- **REQUIRED TASK**
Report how many lines of the records below contain the word "height", giving only the number.

- **GIVEN INFORMATION**
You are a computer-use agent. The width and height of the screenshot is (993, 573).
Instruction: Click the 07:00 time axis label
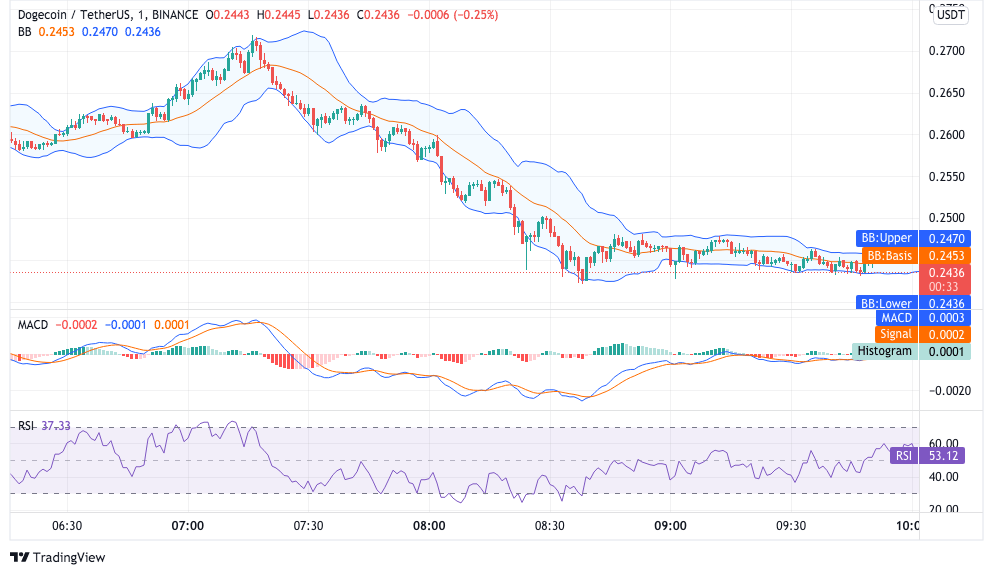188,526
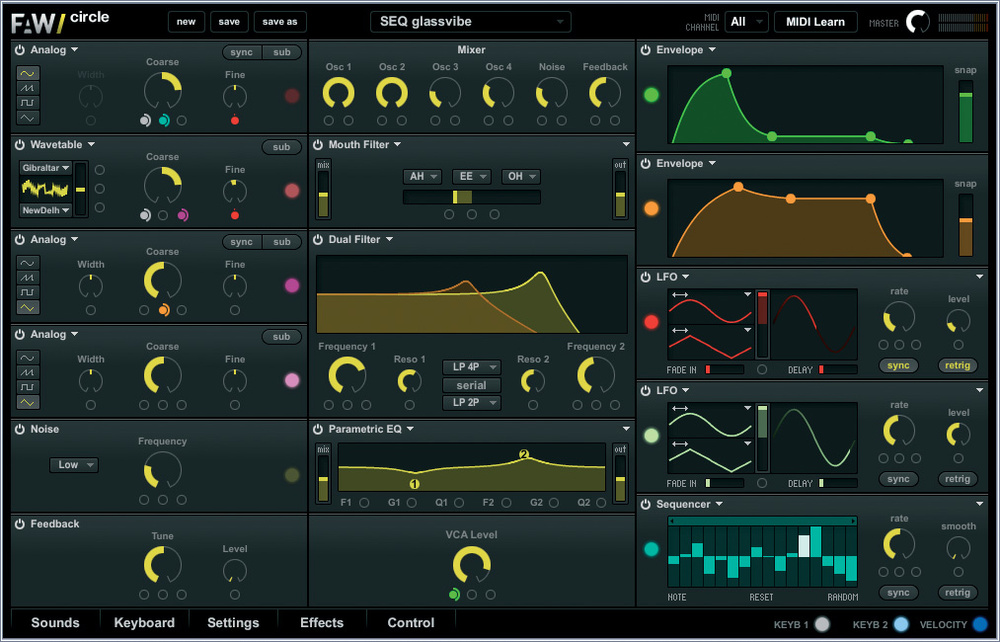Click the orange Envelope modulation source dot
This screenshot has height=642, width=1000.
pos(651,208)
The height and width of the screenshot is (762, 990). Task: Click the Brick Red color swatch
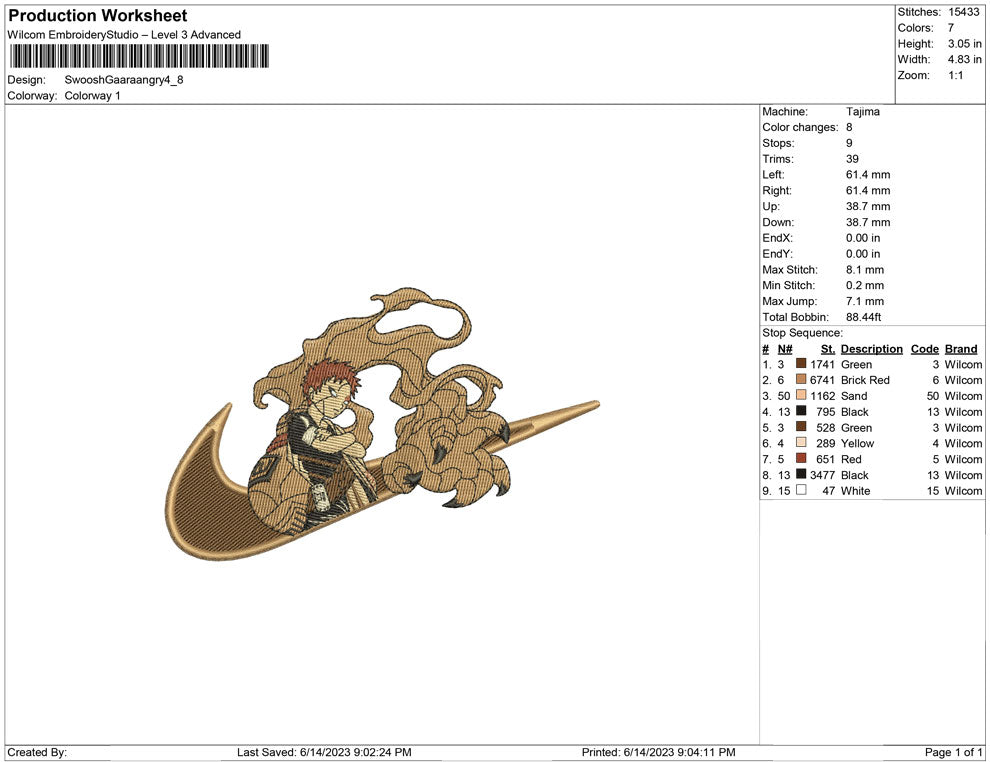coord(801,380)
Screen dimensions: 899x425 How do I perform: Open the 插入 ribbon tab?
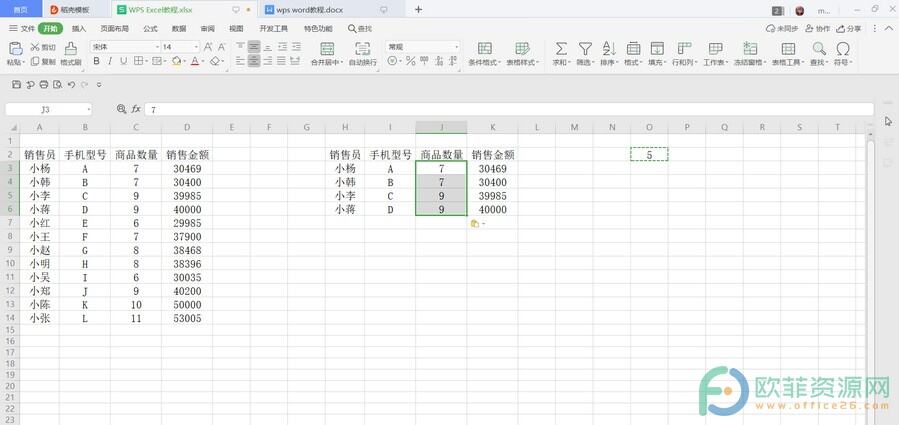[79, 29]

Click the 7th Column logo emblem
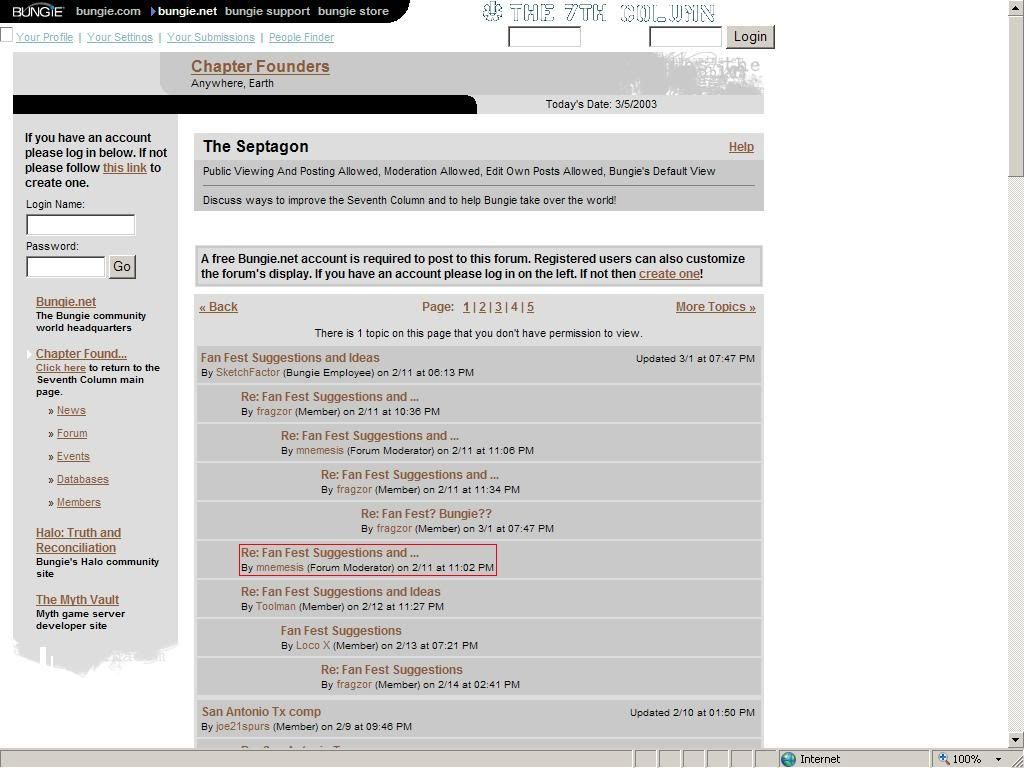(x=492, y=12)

- **ANSWER TO THE PROBLEM**
3